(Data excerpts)
# # #
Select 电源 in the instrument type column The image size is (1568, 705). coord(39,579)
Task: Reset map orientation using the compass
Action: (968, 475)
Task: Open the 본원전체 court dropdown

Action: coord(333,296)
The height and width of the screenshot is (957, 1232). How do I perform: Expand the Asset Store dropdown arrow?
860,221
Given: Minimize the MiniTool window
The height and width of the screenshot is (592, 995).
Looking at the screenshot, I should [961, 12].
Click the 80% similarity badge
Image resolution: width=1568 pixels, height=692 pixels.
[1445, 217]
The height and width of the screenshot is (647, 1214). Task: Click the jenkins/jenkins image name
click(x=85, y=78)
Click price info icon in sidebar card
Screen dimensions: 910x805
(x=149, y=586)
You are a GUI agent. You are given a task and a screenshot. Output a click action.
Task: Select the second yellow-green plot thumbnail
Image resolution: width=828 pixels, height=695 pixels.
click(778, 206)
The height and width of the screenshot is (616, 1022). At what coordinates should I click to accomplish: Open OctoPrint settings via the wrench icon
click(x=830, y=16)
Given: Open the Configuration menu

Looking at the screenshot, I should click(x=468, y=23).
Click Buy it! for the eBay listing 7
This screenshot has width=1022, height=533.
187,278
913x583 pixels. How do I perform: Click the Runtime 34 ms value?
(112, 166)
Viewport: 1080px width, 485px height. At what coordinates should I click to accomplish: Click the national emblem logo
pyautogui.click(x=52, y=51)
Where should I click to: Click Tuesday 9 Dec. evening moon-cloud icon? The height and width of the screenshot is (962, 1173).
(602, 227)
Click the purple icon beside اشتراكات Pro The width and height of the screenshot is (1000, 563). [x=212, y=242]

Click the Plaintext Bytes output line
# # #
[ASSIGNMENT] The answer must be the line containing "The height and width of the screenshot is (647, 1214)." and every line after it to the end of the records, repeated exactly.

[RESPONSE BOX]
The height and width of the screenshot is (647, 1214). Task: Click the jenkins/jenkins image name
click(x=85, y=78)
Click price info icon in sidebar card
Screen dimensions: 910x805
(x=149, y=586)
You are a GUI agent. You are given a task and a screenshot. Output a click action.
Task: Select the second yellow-green plot thumbnail
Image resolution: width=828 pixels, height=695 pixels.
click(778, 206)
The height and width of the screenshot is (616, 1022). At what coordinates should I click to accomplish: Open OctoPrint settings via the wrench icon
click(x=830, y=16)
Given: Open the Configuration menu

Looking at the screenshot, I should click(x=468, y=23).
Click Buy it! for the eBay listing 7
This screenshot has width=1022, height=533.
187,278
913x583 pixels. How do I perform: Click the Runtime 34 ms value?
(112, 166)
Viewport: 1080px width, 485px height. At what coordinates should I click to accomplish: Click the national emblem logo
pyautogui.click(x=52, y=51)
Where should I click to: Click Tuesday 9 Dec. evening moon-cloud icon? The height and width of the screenshot is (962, 1173).
(602, 227)
Click the purple icon beside اشتراكات Pro The width and height of the screenshot is (1000, 563). [x=212, y=242]

Click the Plaintext Bytes output line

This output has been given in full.